Telework takes self-discipline, self-motivation, and effective time management skills. This page offers some tips for a successful telework practice.
Identify an appropriate workspace in your home. The ideal home workstation would be in a quiet, distraction-free room that can be reserved solely for work. But if that is not possible, you can set up an effective workstation anywhere in your home that is relatively quiet and free of distractions and that has space for everything you need to do your job — computer, monitor, supplies, and so forth. You will need a space where you can participate in work calls and video conferences without being distracted or interrupted by others in your household.
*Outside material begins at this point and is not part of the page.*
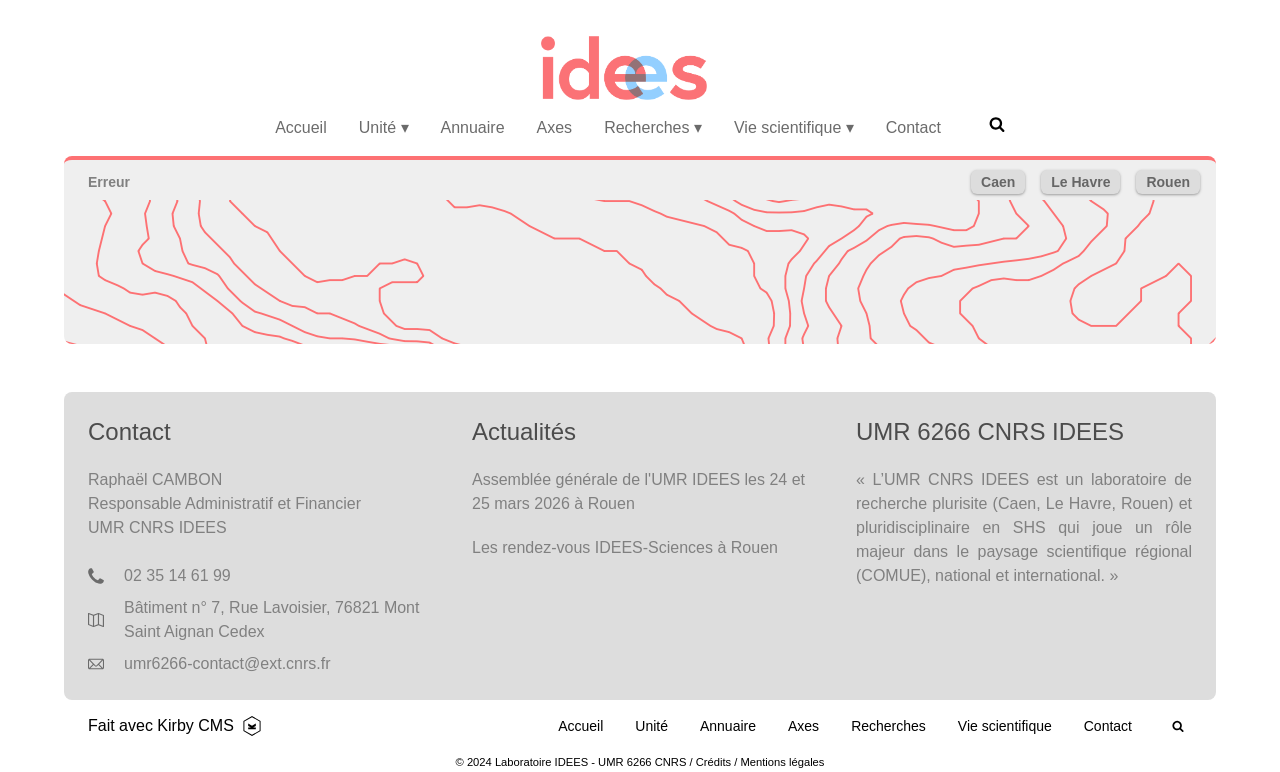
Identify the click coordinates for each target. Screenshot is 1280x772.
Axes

Be sure your home internet is reliable and has the bandwidth to allow you to do your work. If multiple people in your household are using the internet at the same time, some tasks — such as uploading or downloading files — may take longer than they would otherwise. Test your internet connection and speed while you and others are using your connected devices at the same time to verify that they are adequate to allow you to work productively.
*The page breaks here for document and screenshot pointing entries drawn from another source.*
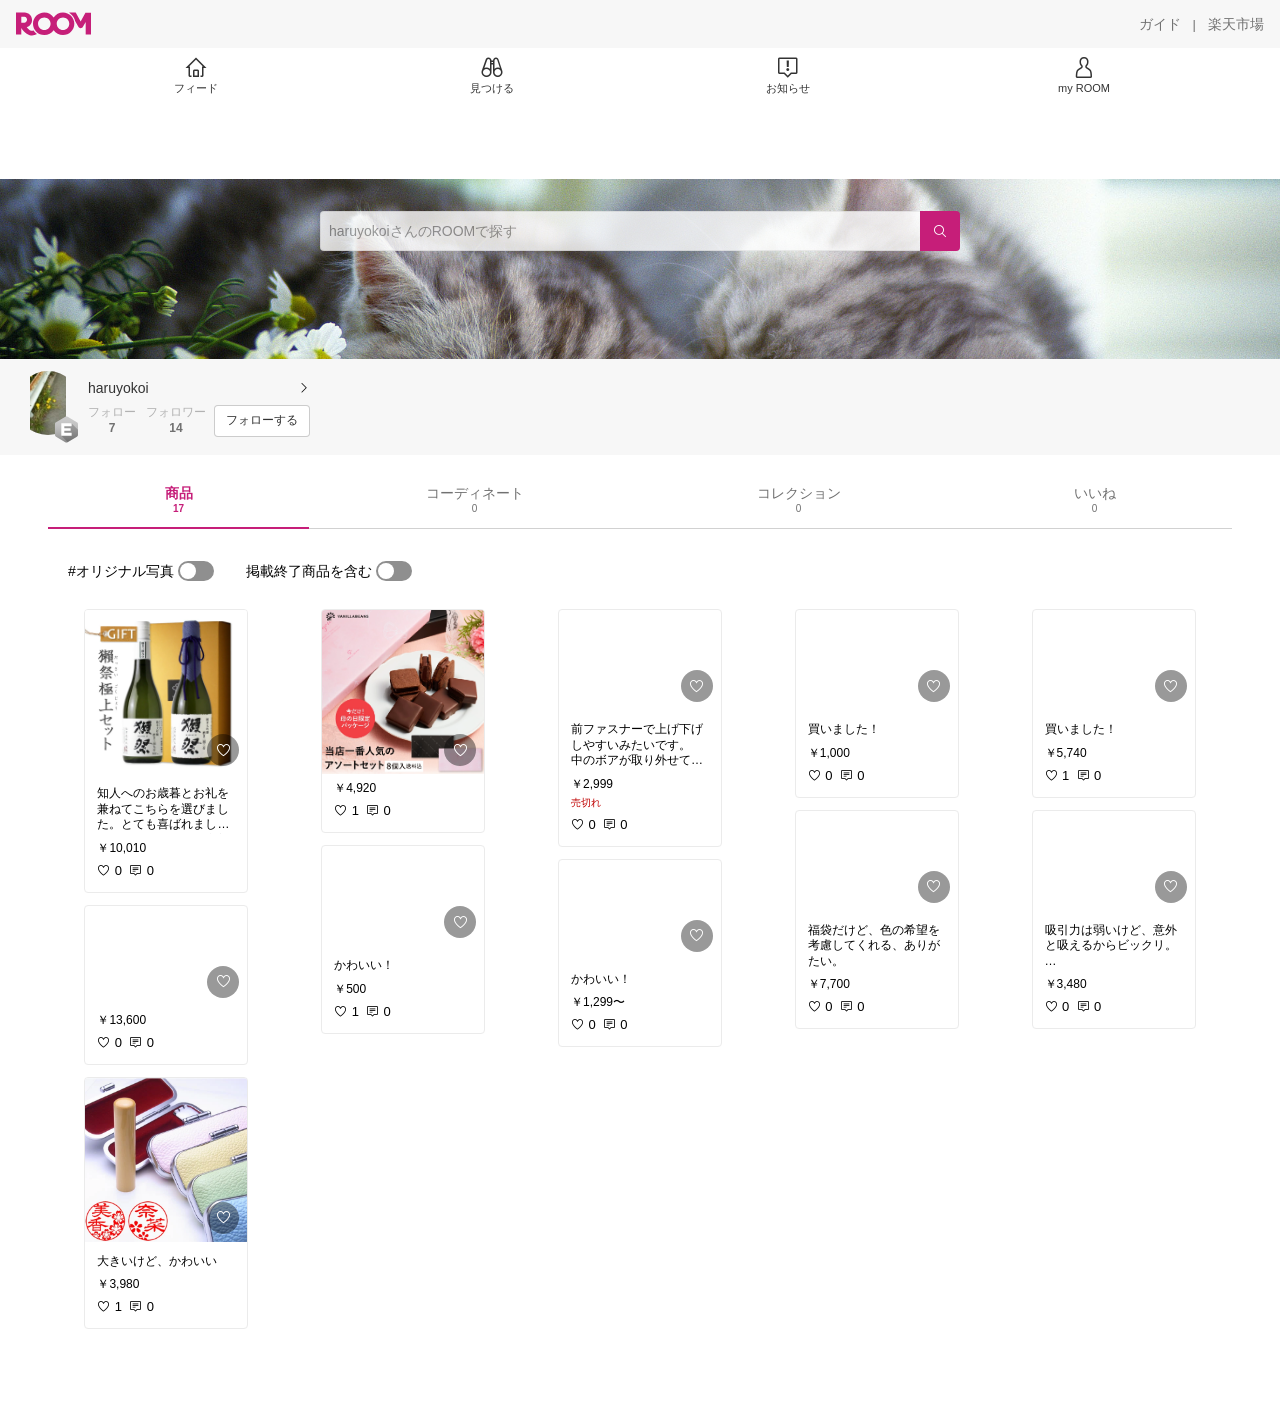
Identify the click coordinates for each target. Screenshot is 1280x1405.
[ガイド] (1160, 24)
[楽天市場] (1236, 24)
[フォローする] (262, 421)
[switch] (196, 571)
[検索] (940, 231)
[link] (166, 692)
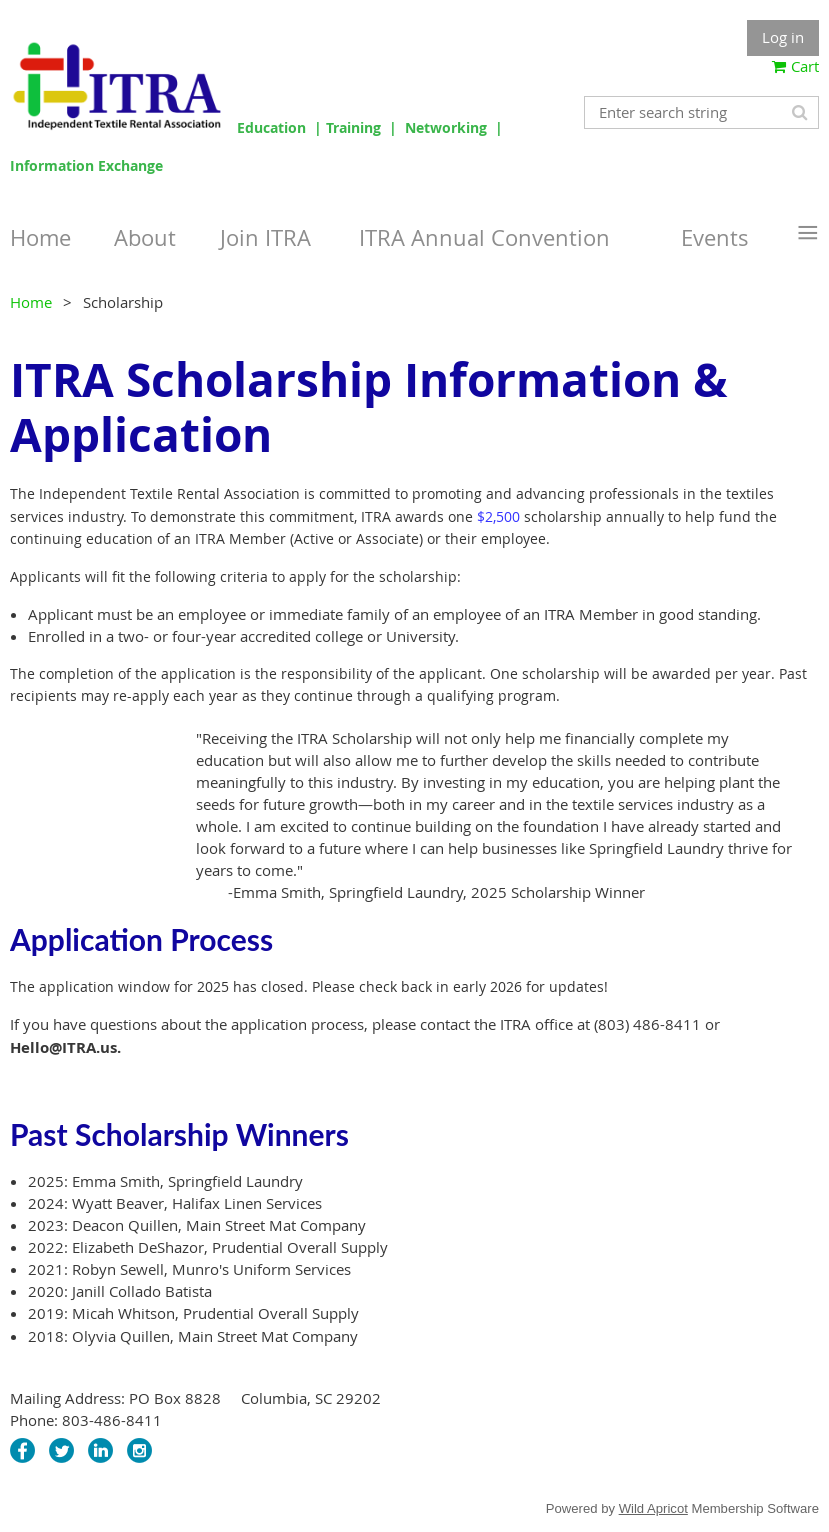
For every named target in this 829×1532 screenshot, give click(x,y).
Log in (783, 37)
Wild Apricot (653, 1508)
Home (31, 302)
Your schedule should be clearly defined and communicated to your supervisor and co-workers. Having set hours, designated breaks, and routine times to check in with the office will facilitate collaboration between you and your colleagues.
Without a daily commute to the office, you may wish to create a new morning routine to help prepare for your workday at home. This could be as simple as going for a walk, listening to music or the radio, or doing a workout before you log in for work.
Ending the workday with a routine is equally important, because it allows you to mentally leave work. Your end-of-day routine might be picking up your kids from day care or just shutting down your computer and going to another room.
As you’re able, plan your work assignments before any telework days. Prepare to transport or electronically transfer any materials or files you will need and may be unable to access from home. Create a list of tasks you want to complete, and review the list at the end of the day to assess your progress.
Regular communication will reassure your manager and co-workers that you do not have to be in the office to do your work. Communicate with your supervisor frequently about your progress and the status of the projects you work on, and promptly convey any concerns that may threaten a deadline. If you can’t be seen, then above all, be accessible.
Check your email and voicemail messages frequently throughout the day. If your office uses an instant messaging system, be available online just as you would in the office. Ongoing communication with the office reassures others that you are fully engaged in your work even when you are not on-site. This helps cultivate the trust required for successful teleworking.